Protégée aussi quand, passé minuit, nous prenions ensemble le dernier verre avant de regagner nos pénates, chez Léon ou au Meyboom, là où se réunissaient les collègues des journaux voisins : Le Soir, La Libre Belgique et surtout Le Peuple. Point de divergences idéologiques entre nous : nous commentions les nouvelles que nous venions de traiter et nous parlions de notre métier, entre journalistes de l’écrit, photographes de presse (Ah, cher Jean Guyaux qui m’a ouvert l’esprit aux particularités de son métier). Autour de nous, venaient les ouvriers des ateliers voisins, les facteurs, les policiers qui lors de leur ronde de nuit venaient chercher les exemplaires fraîchement imprimés. Cela sentait bon l’encre et la camaraderie. Au milieu de ce petit monde, chez Léon, trônait « Thereske », une ancienne des Marolles, une très vieille dame de près de 90 ans qui me chantait des chansons du début du siècle et me racontait la vie qu’elle avait connue jeune, du temps des « Bas-fonds » avant qu’ils ne fussent rasés par les bulldozers de la Jonction. Du temps où le quartier était peuplé autour d’une caserne et … des bordels. Et les méchantes langues murmuraient que « Thereske » n’avait pas fait que le nettoyage en ces lieux… Elle chantait ces chansons diffusées sur des feuilles distribuées dans les quartiers populaires, en excellent français et en marollien.
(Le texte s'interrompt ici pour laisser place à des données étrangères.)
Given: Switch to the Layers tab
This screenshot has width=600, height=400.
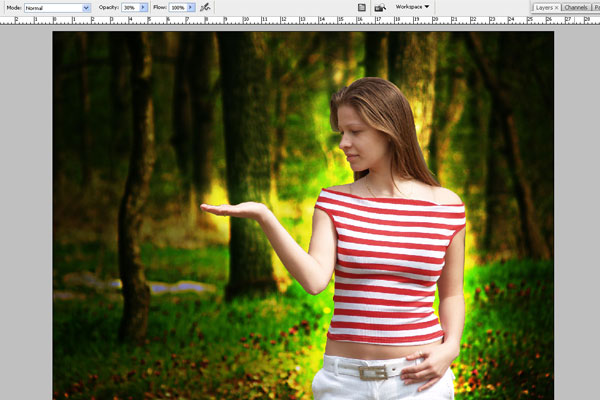Looking at the screenshot, I should click(543, 7).
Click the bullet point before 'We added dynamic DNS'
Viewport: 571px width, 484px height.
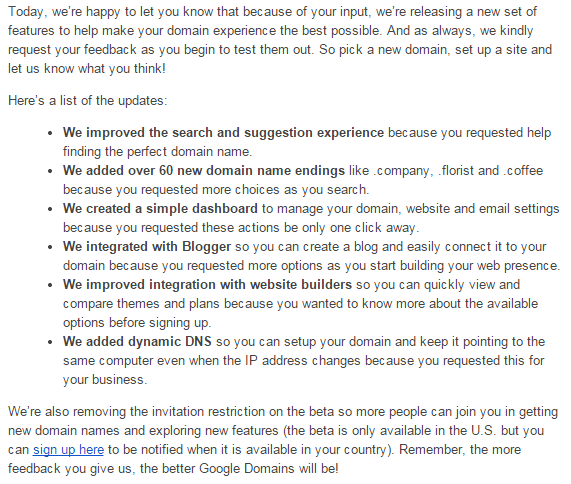point(50,343)
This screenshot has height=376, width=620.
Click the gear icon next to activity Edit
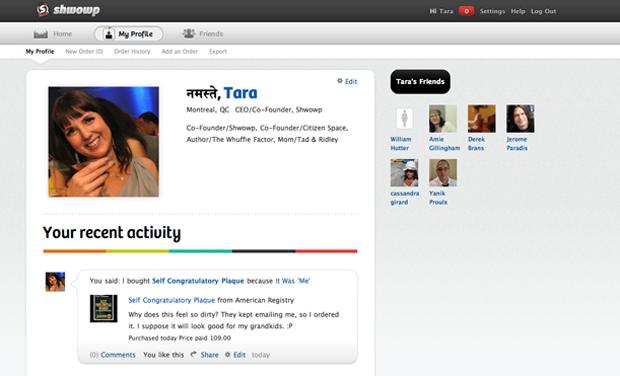tap(228, 355)
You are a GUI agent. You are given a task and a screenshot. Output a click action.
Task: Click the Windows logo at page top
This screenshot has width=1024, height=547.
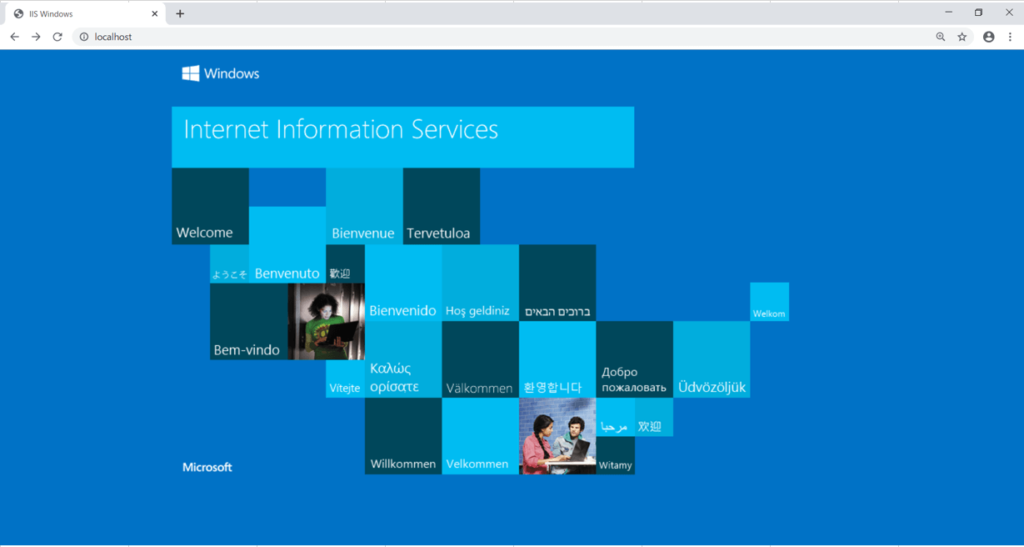coord(220,73)
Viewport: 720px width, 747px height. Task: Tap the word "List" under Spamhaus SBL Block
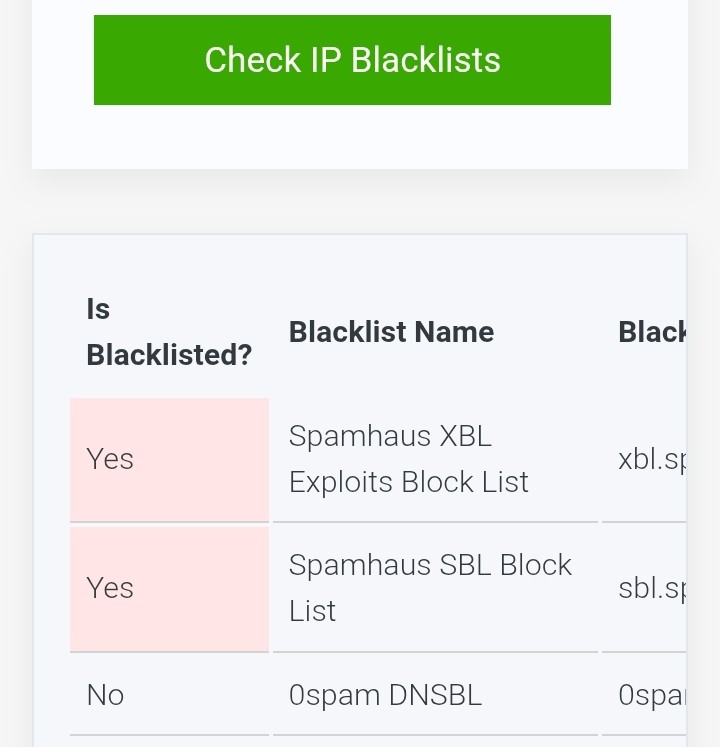click(312, 611)
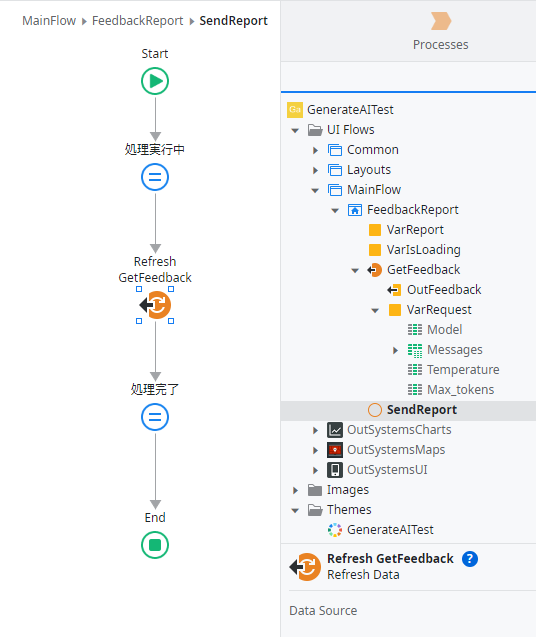The image size is (536, 637).
Task: Click the OutSystemsMaps module icon
Action: click(335, 450)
Puis, il fallait rentrer. « Thereske » à l’étage du café et moi, galamment véhiculée par un des typographes qui se relayaient pour me ramener car, faute d’argent, je n’avais pas de voiture et il était passé une heure du matin au moins… Les journalistes étaient fort mal payés à l’époque (j’ai débuté à 11.000 FB par mois) ; ils n’avaient pas d’heures supplémentaires, pas d’heures de nuit comme les ouvriers. Encore maintenant, ce métier est fort mal payé par rapport aux nombreuses prestations horaires de jour, de nuit, de week-end. Mais c’est une passion. Très difficile voire impossible à l’époque de concilier ce métier dévorant avec une vie normale de famille. La plupart des femmes de cette génération sont restées célibataires ou n’ont pas eu d’enfants. A l’époque, n’existait quasi pas cette sorte de père mutant : le père au foyer ou le papa poule ! Il est venu après.
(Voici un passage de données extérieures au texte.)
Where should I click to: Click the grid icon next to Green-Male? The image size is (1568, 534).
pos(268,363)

Les femmes journalistes de l’époque étaient confrontées au sexisme général de la société tout entière. Les organisateurs de conférence de presse commençaient habituellement par un vibrant « Messieurs les journalistes » ; et nous levions le bras en clamant : « Mesdames, les journalistes », en riant. Petit à petit, nous nous sommes imposées y compris lors des reportages les plus durs et par notre solidarité entre nous malgré nos appartenances à des titres différents. Une sororité qui a été éclipsée par le dogme de la concurrence… Si je n’ai pas été confrontée au moindre sexisme dans ma rédaction, la confraternité régnait réellement, ce ne fut pas le cas ailleurs. La précarité économique a amplifié la concurrence y compris entre les sexes, la direction des médias appartient en majorité à des hommes. Une situation de plus en plus difficile pour les femmes journalistes, victimes de harcèlements divers, amplifiés par le développement des réseaux sociaux. L’Association des Journalistes professionnels a récemment lancé une vaste campagne « Zéro sexisme » dans les rédactions. (http://www.ajp.be/campagne-zero-sexisme/)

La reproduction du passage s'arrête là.